→ Brief
Would you please return the data below verbatim, without its pictures?

BEGIN Data provided

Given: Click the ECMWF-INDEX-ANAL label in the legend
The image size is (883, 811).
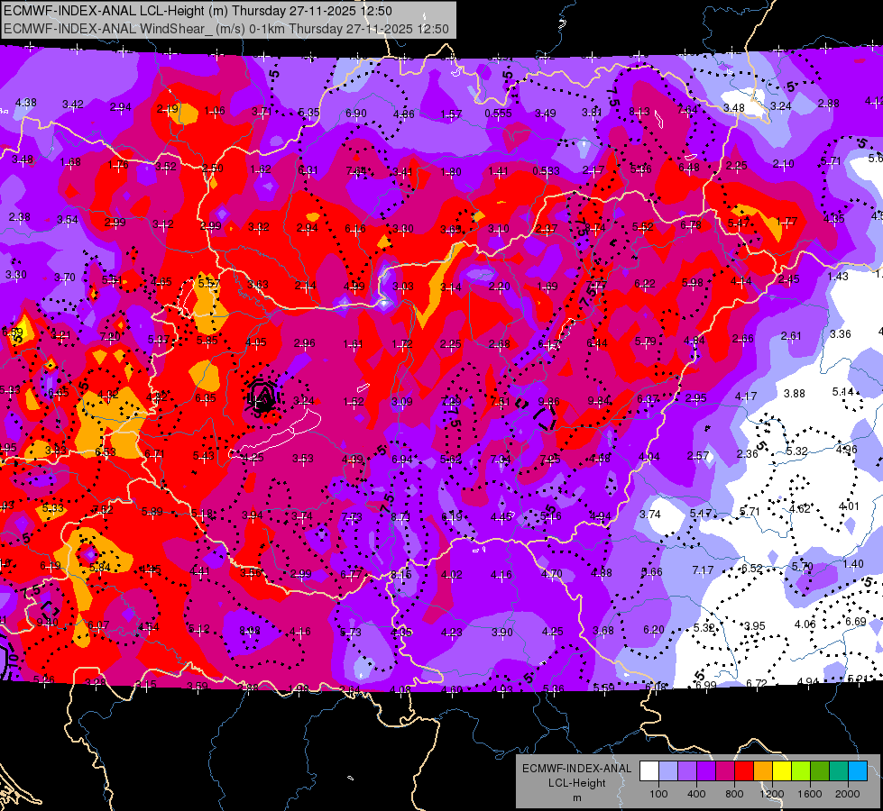Looking at the screenshot, I should pos(576,769).
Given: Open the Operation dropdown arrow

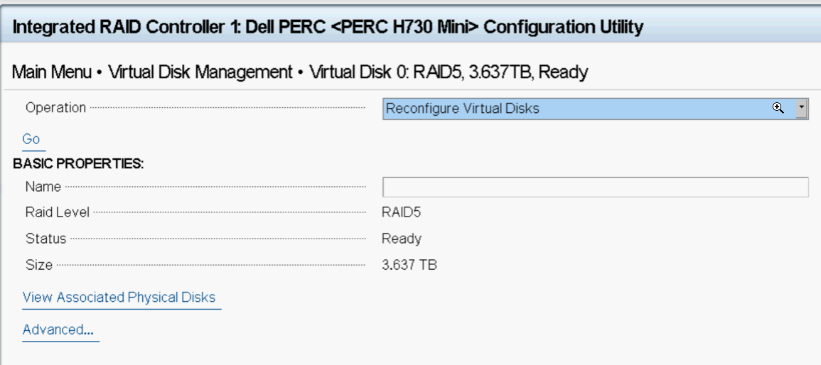Looking at the screenshot, I should pyautogui.click(x=802, y=109).
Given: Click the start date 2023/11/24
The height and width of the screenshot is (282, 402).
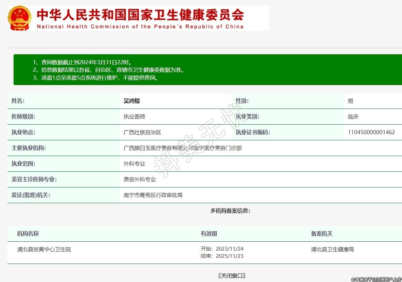Looking at the screenshot, I should [x=230, y=249].
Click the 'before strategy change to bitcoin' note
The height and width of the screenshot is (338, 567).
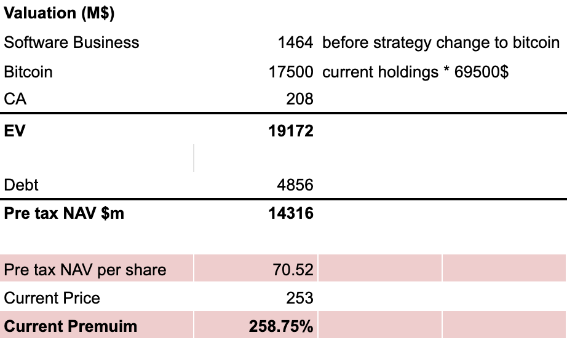(440, 42)
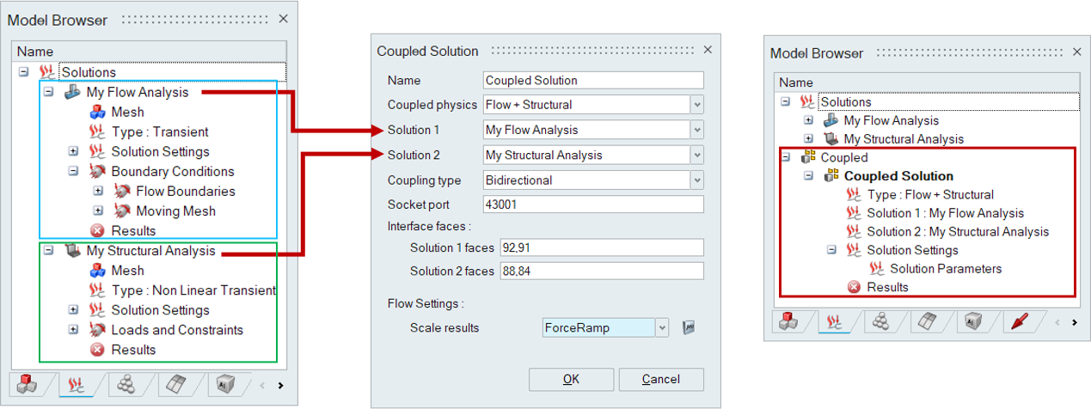
Task: Click the red Results icon under My Structural Analysis
Action: click(x=97, y=350)
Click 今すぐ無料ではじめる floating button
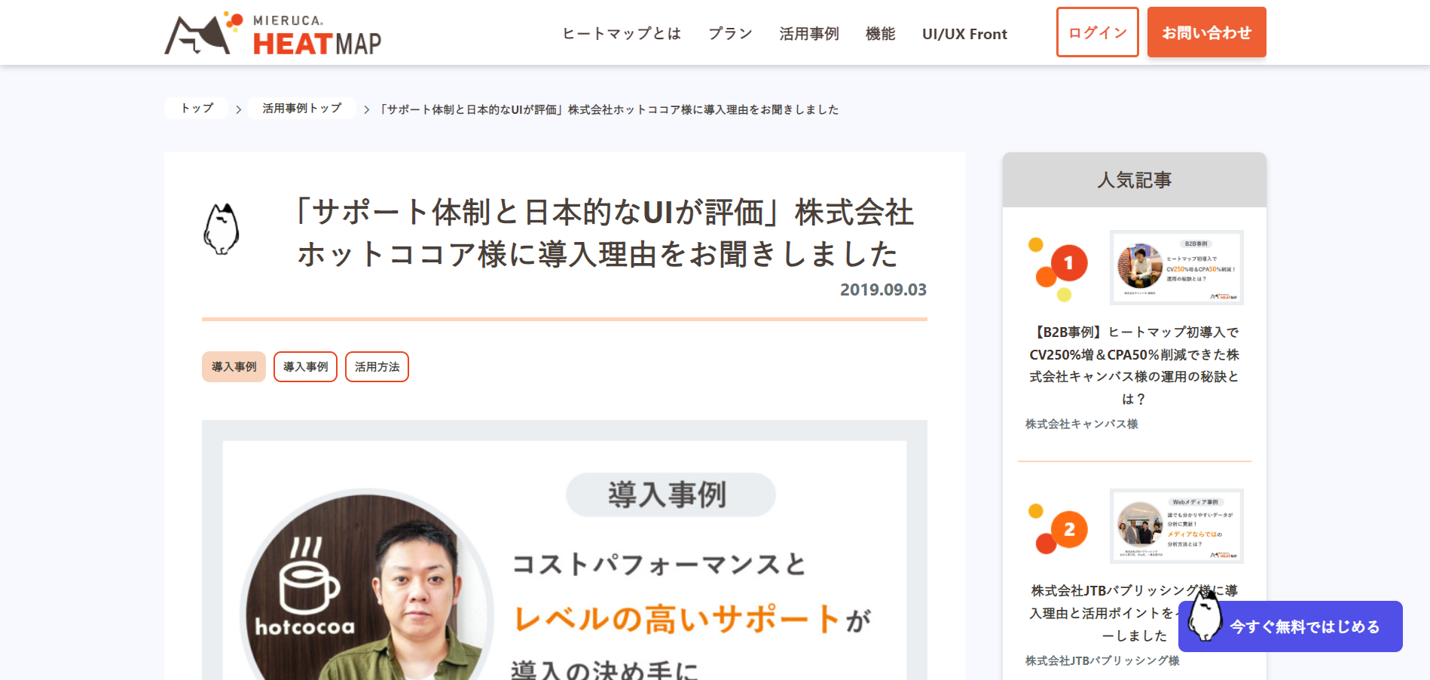 click(x=1304, y=626)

END Data provided

→ Written solution
Given: Click the ECMWF-INDEX-ANAL label in the legend
The image size is (883, 811).
Looking at the screenshot, I should pos(576,769).
Given: Open the Operation dropdown arrow

Looking at the screenshot, I should pyautogui.click(x=802, y=109).
Given: Click the start date 2023/11/24
The height and width of the screenshot is (282, 402).
Looking at the screenshot, I should [x=230, y=249].
Click the 'before strategy change to bitcoin' note
The height and width of the screenshot is (338, 567).
(440, 42)
Task: Click the red Results icon under My Structural Analysis
Action: click(x=97, y=350)
Click 今すぐ無料ではじめる floating button
 click(x=1304, y=626)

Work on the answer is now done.